Inscription of Mexican candidatures presented by the National Institute of Anthropology and History
(INAH) in the world list was carried out during the 34th session of the Committee that takes place from July 25th to August 3rd in Brazil capital city. With these entries, Mexico counts on with 31 goods declared by UNESCO: 25 of them as Cultural Sites, 4 as Natural Sites and now 1 Cultural Route, ratifying its position as the Latin American country with more goods inscribed in the list.
The Mexican delegation present in the reunion of the committee that presented 2 of the 39 candidatures discussed by the World Heritage Committee is integrated by Dr. Francisco Lopez Morales, INAH World Heritage director; Lourdes Juarez, director of International Affairs for the Protected Areas Commission of the Secretariat of Environment and Natural Resources (SEMARNAT), and Bruno Rios, in charge of Multilateral Affairs of the Embassy of Brazil in Mexico.
Camino Real de Tierra Adentro was inscribed in the UNESCO World Heritage List in the category of Cultural Route, being the first Mexican good in such group. It is the earliest and most extended road in North America, with its 2,900 kilometers that parted from Mexico City and ended in Santa Fe, New Mexico, United States.
The route was traced by Spanish conquerors to develop commerce, military campaigns, and support colonization and evangelization in the New Spain. It represents one of the most relevant cultural bridges that unite both nations.
The Camino Real de Tierra Adentro inscription covers sites in Aguascalientes, Chihuahua, Durango, Zacatecas, Queretaro, Guanajuato, San Luis Potosi, Estado de Mexico, Jalisco and Mexico City. Sites located in United States could be summed up later on through a candidature for extension of the good.
Promotion of this historical route goes back to 1994, with the first cultural cooperation agreements signed by Mexico and the United States through institutions such as INAH, the National Park Service, and the universities of Texas and New Mexico.
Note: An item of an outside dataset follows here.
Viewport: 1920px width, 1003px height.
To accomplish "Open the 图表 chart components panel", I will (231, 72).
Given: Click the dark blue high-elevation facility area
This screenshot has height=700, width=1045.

It was decided then to work in the matter parting from academic and technical encounters.
The Prehistoric caves of Yagul and Mitla in the Central Valley of Oaxaca were inscribed in the World Heritage List in the category of Cultural Landscape.
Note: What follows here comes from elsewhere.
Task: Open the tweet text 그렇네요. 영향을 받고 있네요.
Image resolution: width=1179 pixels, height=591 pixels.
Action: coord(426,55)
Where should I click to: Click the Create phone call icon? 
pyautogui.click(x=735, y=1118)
These spaces lodge the most important testimonies of the beginning of civilization in America; in the Guila Naquitz Cave were found Cucurbitaceae seeds 10,000 years old, the earliest domesticated plants rests known in the continent.
The transcendence of this site is only comparable to the first vestiges of wheat and barley domestication were found; Head-Smashed-In Buffalo Jump, in Canada, and the Neolithic Flint Mines at Spiennes, Belgium, already inscribed in the list, as examples of places that testify development of culture.